Mais le véritable crime était commis par la société : les bibliothèques étaient toujours ouvertes, du moins le jour. Pour la nuit, j’avais accumulé une énorme réserve dans ma chambre, à côté de mon lit. Des piles de livres acquis lors d’interminables après-midis de librairies d’occasion, où les ouvrages, même les plus intéressants, étaient bon marché : de Panizza à Genazino, de Karl Kraus à Ror Wolf. Sans oublier les Américains dont l’initiale du deuxième prénom était Edgar A. Poe, Joe R. Lansdale, Philip K. Dick.
Ce qui a suivi – comme je l'ai mentionné au début – fut un martyre de plusieurs années, une existence de phénomène en marge de la société : obsédé, anormal, isolé. Dans le métro et le bus, j'étais le seul avec un livre et sans smartphone. Dans les parcs publics, l'été, je transpirais, les mains tremblantes, et je passais des heures à chercher un endroit calme, loin des cris des enfants, où je pourrais réciter tranquillement 30 à 40 poèmes de Rolf Dieter Brinkmann. Dès que je récitais mes passages préférés du roman d'Oswald Wiener « L'Amélioration de l'Europe centrale », à quelqu'un lors d'une soirée ou en discothèque, je me retrouvais vite seul. Sans parler des crises de panique qui suivaient immédiatement lorsque je réalisais que j'avais quitté l'appartement sans mon sac à dos de livres.
Je ne suis pas sûr que, dans un avenir meilleur, d’autres âmes perdues comme moi ne devraient pas également avoir la possibilité d’arrêter la lecture extrême.

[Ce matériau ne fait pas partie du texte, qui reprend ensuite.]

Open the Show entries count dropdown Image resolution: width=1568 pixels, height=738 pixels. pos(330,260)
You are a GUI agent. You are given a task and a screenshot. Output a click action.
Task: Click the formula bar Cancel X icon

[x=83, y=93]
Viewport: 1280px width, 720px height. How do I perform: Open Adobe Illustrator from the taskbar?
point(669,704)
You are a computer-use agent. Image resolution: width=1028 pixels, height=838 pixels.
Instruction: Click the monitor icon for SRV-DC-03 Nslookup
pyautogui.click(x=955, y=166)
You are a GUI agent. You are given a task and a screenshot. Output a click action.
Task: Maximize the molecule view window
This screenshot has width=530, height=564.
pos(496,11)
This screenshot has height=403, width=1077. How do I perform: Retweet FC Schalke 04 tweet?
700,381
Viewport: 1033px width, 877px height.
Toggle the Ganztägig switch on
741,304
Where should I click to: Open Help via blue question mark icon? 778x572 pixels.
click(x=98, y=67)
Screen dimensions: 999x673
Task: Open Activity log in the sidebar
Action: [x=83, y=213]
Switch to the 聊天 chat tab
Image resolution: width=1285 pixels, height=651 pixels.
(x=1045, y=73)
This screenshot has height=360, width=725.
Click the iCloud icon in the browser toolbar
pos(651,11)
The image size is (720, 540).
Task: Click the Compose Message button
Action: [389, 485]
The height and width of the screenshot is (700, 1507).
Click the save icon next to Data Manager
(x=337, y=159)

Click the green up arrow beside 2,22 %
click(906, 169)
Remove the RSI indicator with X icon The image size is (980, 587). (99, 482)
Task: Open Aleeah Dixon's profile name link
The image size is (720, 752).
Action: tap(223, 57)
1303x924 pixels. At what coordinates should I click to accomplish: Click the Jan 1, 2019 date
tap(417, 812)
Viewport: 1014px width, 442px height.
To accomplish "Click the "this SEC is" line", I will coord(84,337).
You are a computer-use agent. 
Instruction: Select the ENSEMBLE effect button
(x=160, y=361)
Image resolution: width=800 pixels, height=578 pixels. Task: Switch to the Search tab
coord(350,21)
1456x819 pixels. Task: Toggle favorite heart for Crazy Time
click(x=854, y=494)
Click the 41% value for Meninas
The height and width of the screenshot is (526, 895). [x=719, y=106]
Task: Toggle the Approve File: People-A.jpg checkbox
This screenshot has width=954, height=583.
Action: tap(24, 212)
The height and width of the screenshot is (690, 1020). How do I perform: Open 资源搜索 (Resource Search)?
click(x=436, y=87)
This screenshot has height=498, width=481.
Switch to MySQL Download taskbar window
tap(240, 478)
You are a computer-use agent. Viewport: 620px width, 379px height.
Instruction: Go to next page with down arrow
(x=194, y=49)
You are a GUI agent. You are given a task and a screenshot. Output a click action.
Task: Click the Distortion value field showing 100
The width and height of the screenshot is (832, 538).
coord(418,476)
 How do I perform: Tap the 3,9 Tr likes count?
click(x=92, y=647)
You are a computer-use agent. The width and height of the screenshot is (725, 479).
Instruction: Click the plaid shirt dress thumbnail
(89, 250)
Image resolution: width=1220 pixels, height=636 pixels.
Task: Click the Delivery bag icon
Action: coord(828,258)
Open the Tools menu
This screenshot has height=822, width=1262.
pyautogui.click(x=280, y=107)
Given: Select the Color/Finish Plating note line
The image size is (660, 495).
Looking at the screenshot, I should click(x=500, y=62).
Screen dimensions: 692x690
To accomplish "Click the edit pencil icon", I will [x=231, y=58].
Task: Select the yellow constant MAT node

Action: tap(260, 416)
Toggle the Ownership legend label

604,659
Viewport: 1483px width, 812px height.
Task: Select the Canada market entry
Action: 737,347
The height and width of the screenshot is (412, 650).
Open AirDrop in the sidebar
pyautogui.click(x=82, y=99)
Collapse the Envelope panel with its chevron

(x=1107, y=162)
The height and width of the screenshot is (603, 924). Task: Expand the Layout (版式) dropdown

Une chose est sûre : je suis prêt à partir. Je veux me détourner de l’idéologie et de la pratique de la bibliomanie radicale. L’évaluation psychologique qui m’a été faite souligne comme « facteur positif » le fait que j’ai fait des premiers progrès. C’est un processus laborieux et douloureux : j’ai démonté mes étagères Billy et fait détruire ma bibliothèque privée de 14 000 titres. Je peux à nouveau utiliser ma cuisinière, qui a longtemps abrité les œuvres d’Eugen Egner. Je peux désormais passer devant les librairies d’occasion sans y entrer. C’est un premier pas vers une existence de classe moyenne. L’enjeu est de taille. Je veux enfin redevenir normal : je veux commencer une nouvelle vie de non-lecteur.